Work task
Repeat exactly the lines from the first line of the records through the line containing "janeiro 2011 (170, 889)", and nothing more.

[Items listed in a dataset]
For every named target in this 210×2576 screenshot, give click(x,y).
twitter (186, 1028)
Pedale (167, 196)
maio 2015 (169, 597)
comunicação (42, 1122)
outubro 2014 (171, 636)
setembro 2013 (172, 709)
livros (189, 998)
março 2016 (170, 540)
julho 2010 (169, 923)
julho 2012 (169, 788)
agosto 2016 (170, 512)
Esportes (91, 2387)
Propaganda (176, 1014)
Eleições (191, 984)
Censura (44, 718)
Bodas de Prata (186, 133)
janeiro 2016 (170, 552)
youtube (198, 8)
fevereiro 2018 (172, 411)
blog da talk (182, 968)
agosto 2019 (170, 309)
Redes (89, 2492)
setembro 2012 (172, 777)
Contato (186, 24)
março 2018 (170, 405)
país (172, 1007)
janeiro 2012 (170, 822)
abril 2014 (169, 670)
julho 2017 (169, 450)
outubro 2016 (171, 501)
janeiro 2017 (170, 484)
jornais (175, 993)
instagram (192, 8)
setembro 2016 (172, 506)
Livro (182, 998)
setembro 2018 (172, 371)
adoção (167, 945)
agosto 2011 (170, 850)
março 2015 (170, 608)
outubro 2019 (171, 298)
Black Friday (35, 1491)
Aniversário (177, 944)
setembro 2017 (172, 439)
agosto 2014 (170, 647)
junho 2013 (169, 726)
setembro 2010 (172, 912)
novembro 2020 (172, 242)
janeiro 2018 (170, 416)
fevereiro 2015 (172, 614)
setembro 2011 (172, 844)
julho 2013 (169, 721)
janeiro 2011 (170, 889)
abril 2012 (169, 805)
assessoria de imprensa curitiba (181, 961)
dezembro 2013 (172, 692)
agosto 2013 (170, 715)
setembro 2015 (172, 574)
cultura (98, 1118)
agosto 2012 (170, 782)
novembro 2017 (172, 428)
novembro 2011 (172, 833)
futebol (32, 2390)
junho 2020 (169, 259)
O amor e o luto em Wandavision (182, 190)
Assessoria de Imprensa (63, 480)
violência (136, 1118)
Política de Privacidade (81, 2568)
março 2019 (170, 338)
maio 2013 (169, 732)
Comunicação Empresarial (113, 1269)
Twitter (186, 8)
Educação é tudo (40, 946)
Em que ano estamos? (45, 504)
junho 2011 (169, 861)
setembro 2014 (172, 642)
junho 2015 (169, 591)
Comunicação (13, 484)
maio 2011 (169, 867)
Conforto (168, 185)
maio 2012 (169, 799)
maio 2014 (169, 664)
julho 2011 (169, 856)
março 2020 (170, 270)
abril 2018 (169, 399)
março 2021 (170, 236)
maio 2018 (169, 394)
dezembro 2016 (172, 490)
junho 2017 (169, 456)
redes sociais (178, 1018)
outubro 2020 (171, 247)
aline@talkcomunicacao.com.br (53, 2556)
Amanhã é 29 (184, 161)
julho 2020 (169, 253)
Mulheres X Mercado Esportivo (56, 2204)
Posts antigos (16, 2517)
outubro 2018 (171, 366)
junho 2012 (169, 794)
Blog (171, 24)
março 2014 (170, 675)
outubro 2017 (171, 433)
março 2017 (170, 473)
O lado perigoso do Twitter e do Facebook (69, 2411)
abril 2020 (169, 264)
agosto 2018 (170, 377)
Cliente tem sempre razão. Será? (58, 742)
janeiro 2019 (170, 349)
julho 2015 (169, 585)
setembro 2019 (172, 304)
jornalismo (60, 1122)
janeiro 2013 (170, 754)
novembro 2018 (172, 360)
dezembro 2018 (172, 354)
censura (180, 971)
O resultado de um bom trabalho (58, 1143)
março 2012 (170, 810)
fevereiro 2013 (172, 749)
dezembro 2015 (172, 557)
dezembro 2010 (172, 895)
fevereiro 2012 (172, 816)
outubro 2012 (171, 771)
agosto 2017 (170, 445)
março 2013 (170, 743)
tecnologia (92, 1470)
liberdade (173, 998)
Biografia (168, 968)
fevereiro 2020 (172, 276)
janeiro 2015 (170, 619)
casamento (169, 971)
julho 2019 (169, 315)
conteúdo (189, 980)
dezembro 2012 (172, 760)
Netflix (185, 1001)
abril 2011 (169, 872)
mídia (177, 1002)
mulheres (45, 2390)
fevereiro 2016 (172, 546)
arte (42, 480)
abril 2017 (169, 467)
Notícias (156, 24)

Reply
For every named target in this 210×2576 screenshot, give click(x,y).
twitter (186, 1028)
Pedale (167, 196)
maio 2015 (169, 597)
comunicação (42, 1122)
outubro 2014 (171, 636)
setembro 2013 (172, 709)
livros (189, 998)
março 2016 (170, 540)
julho 2010 (169, 923)
julho 2012 (169, 788)
agosto 2016 (170, 512)
Esportes (91, 2387)
Propaganda (176, 1014)
Eleições (191, 984)
Censura (44, 718)
Bodas de Prata (186, 133)
janeiro 2016 (170, 552)
youtube (198, 8)
fevereiro 2018 (172, 411)
blog da talk (182, 968)
agosto 2019 (170, 309)
Redes (89, 2492)
setembro 2012 (172, 777)
Contato (186, 24)
março 2018 (170, 405)
país (172, 1007)
janeiro 2012 (170, 822)
abril 2014 (169, 670)
julho 2017 (169, 450)
outubro 2016 (171, 501)
janeiro 2017 (170, 484)
jornais (175, 993)
instagram (192, 8)
setembro 2016 (172, 506)
Livro (182, 998)
setembro 2018 (172, 371)
adoção (167, 945)
agosto 2011 (170, 850)
março 2015 (170, 608)
outubro 2019 (171, 298)
Black Friday (35, 1491)
Aniversário (177, 944)
setembro 2017 (172, 439)
agosto 2014 (170, 647)
junho 2013 (169, 726)
setembro 2010 (172, 912)
novembro 2020 (172, 242)
janeiro 2018 (170, 416)
fevereiro 2015 (172, 614)
setembro 2011 (172, 844)
julho 2013 (169, 721)
janeiro 2011 (170, 889)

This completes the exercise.